> What about your laptop hardware? Definitely it isn't open source.
On some older Thinkpads you can install Coreboot/Libreboot. Or even buy them with that, if flashing the firmware seems to complicated/risky, or necessitating buying equipment one does not have at the ready. Same goes at least for some routers, with OpenWRT, or the likes, or depending on the used connection technology going 'full personal computer' with some Linux/BSD again, with even more options regarding Core-/Librebroot/Dasharo underneath. There are always some paths for at least some aspects of that stuff. Most funny thing, if you don't trust your switches is something like https://www.apalrd.net/posts/2025/network_smartsfp/ <-that's not the only one. Imagine a cluster of firewalls in your ports!1!!
The question is if it's worth it? Or maybe more like a hobby with the benefit of staying technologically fit, but at the end of the day more like LARPing 'prepping'?
I suspect the people who have jobs that have made them capable of building and flashing their own firmware are exactly the sorts of people the NSA would be more likely to target and thus these tactics become all the more important.
Things like Intel ME are a straight up backdoor in consumer CPUs though, which is a bigger problem that is hard to disable.

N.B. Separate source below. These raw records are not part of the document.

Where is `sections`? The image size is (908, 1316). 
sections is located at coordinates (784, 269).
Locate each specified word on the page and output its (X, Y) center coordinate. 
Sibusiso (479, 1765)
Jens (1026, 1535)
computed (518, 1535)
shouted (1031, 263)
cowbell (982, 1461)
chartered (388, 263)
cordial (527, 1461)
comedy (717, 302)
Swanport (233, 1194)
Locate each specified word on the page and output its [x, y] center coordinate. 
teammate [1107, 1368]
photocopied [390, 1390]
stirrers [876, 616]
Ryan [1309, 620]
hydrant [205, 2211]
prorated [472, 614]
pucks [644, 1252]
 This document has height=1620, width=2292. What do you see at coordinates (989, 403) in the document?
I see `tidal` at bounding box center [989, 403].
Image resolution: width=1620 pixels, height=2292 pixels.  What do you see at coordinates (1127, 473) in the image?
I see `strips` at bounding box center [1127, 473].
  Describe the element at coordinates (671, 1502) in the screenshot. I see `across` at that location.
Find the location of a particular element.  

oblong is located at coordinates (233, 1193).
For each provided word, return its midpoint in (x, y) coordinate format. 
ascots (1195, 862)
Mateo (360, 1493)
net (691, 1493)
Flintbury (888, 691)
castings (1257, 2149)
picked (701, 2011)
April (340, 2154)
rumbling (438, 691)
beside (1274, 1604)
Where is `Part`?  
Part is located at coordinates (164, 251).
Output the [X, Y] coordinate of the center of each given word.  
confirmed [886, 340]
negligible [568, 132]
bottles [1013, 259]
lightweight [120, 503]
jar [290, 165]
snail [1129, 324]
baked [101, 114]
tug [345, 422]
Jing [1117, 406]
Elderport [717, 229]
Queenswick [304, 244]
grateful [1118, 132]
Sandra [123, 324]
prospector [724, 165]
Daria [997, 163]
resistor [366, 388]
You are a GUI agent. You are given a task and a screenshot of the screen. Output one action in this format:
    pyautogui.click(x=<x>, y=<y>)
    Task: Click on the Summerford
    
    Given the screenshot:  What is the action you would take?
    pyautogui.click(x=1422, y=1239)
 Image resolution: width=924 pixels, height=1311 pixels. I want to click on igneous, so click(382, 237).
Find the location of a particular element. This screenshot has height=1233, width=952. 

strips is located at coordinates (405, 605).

Government workers buy special laptops from Dell etc that disable this for security reasons, but difficult to get consumer laptop CPUs as a civilian that do not have ME or a similar technology enabled.
Thankfully ME Cleaner is a thing for many consumer CPUs to defang it, though you want this done at the firmware level, and that is where coreboot becomes all but a hard requirement.
I am convinced it is critical for preservation of our basic freedoms that digital sovereignty becomes the norm.